Terminology: “How Shall a Thing Be Called?” (Brown, 1958)
Roger Brown considered how children come to attach a word to things and categories of things in the world. Attaching words or names to things and categories is basic to human language—the label Specific Language Impairment (SLI) is one example. Our field came to this terminology through a long history, but recently some researchers have raised questions about its use and have suggested alternatives. I will consider some of those issues before describing this clinical category of child language disorders.
Reports of language learning disabilities in the absence of other developmental disabilities first appeared in the 19th century and grew exponentially beginning in the second half of the 20th century (see a recent review in Reilly et al., 2015). These children have been varyingly described as having congenital aphasia, congenital word deafness, congenital auditory agnosia, and congenital developmental aphasia, among other terms. Many of these earlier labels were based on inferred etiology and, to some degree, reflect parts of the elephant as described by the proverbial blind men. More recent terminology has included language disorder, delayed language, developmental language disorder, specific language deficit, specific language impairment, and, most recently, primary language impairment. Consistent among these terms is the assumption that these children have a language disorder in the absence of autism, general developmental/cognitive delays, identified genetic syndromes, hearing impairments, and seizures or other neurological conditions. These disorders are only specific in that exclusionary or idiopathic sense.

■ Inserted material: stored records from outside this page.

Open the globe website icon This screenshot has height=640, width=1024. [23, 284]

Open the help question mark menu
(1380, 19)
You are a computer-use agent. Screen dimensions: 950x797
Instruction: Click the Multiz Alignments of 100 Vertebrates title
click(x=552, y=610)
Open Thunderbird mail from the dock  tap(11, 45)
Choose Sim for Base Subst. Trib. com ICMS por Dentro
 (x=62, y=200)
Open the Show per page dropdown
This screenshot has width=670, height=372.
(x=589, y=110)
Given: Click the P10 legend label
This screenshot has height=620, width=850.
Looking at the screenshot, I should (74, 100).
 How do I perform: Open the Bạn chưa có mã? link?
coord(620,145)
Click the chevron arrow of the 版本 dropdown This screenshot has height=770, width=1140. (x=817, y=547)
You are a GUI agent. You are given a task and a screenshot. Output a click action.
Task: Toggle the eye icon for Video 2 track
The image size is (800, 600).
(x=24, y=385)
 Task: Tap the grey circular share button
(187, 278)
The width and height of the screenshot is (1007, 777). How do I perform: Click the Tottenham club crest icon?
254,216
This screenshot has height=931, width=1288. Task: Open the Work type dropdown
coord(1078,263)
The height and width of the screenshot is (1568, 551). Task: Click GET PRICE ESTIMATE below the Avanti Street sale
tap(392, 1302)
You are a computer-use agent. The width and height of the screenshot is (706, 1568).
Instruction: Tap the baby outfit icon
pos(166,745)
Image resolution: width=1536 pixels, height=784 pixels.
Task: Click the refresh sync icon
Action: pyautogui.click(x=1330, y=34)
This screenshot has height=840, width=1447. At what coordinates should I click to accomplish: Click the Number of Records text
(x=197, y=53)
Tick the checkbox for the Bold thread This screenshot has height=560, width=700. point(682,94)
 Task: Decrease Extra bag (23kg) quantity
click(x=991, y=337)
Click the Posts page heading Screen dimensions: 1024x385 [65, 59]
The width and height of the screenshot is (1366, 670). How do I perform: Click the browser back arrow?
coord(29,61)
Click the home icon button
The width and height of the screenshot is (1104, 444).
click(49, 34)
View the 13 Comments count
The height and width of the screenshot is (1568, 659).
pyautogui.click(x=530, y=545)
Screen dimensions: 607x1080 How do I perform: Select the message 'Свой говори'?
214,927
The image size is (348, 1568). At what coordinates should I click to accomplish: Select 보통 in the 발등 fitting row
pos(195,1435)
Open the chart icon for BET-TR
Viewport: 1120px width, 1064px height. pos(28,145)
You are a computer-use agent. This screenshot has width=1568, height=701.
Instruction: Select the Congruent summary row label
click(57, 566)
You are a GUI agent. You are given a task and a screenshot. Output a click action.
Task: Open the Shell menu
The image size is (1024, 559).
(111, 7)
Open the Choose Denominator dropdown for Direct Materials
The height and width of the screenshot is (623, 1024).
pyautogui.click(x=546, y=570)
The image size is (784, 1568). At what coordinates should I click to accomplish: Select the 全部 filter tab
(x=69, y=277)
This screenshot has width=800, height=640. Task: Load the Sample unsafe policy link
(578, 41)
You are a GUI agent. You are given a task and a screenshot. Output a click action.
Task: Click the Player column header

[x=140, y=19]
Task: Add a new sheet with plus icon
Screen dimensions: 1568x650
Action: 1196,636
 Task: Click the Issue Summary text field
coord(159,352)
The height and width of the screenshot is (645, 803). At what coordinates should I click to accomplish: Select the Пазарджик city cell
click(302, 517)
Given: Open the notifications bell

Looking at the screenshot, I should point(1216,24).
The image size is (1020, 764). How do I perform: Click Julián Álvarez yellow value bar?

Two recent papers (Bishop, 2015; Reilly et al., 2015) have approached this issue of terminology in different ways. Capturing all of the carefully considered perspectives of these two keynote papers and all of the commentaries is beyond the scope of the discussion here, but I will briefly summarize some of the key points. Bishop considered the many advantages and disadvantages of labels and found that the former far outweigh the latter. Among the benefits of clinical labels can be in defining research populations, identifying children clinically, identifying strengths as well as weaknesses, and providing needed services including assessment, accommodations, and intervention. She noted that the wide variety of Language Learning Impairment (LLI) terms have divided the field and that although SLI has not been adopted outside of the research community, it is the most widely used term in the research literature.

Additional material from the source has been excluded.